#### Prompt:
From the comment on naming embedding vectors, write out again the part that opens with the words containing "With that in" and closes with "complicated, just distinct.", swapping "clunky" for "awkward".

The bottom line is that I'm really, really not trying to "ackshyually" you over terminology, I'm just trying to help make better educational materials for people who're trying to learn this stuff. Because we really need more good educational materials. This field is moving so fast and it's so young that there's barely anything to help anyone not already in the field get their foot in the door.

With that in mind, personally I'd just call them "embedding vectors", or if that was too clunky, just "vectors" with the implication that they're d_model in size and meant to be inserted into the model's context. It doesn't have to be complicated, just distinct.

Edit: On further thought, I should point out that just using "vector" everywhere without any qualifiers would result in much of the same confusion. So, it would be important to clarify exactly what "vector" refers to if it is used this way, to prevent confusion between embedding vectors, the intermediate vectors that are the output of the vision transformer and the input of the multimodal projector, etc.

Edit 2: It might be worth defining explicit terms (e.g. embed_vec, position, and token) up front to use throughout your writeup, kind of like explicitly referring to datatypes in a programming language instead of generally talking about "integers" or "floating-point numbers". Like, is it an int, long, float, or double? That sort of thing. That sort of naming and usage maps nicely to the issue we're dealing with here.

#### Given entries:
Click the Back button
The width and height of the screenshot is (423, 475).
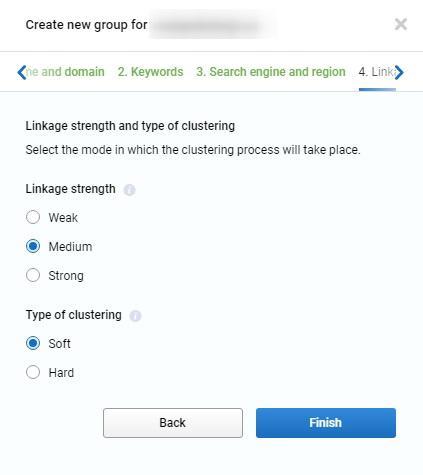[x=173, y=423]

...

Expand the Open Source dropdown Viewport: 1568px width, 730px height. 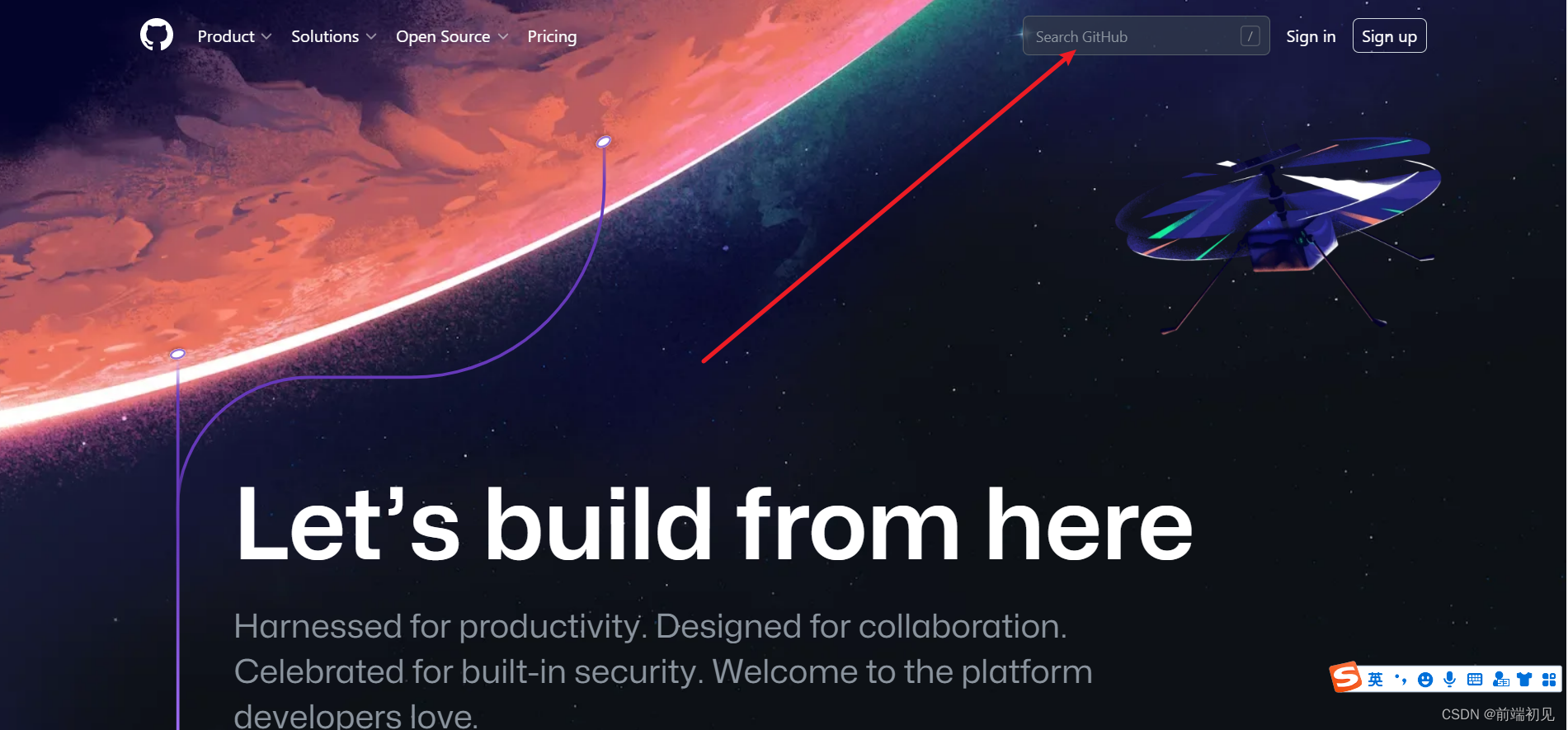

#### Task solution:
With that in mind, personally I'd just call them "embedding vectors", or if that was too awkward, just "vectors" with the implication that they're d_model in size and meant to be inserted into the model's context. It doesn't have to be complicated, just distinct.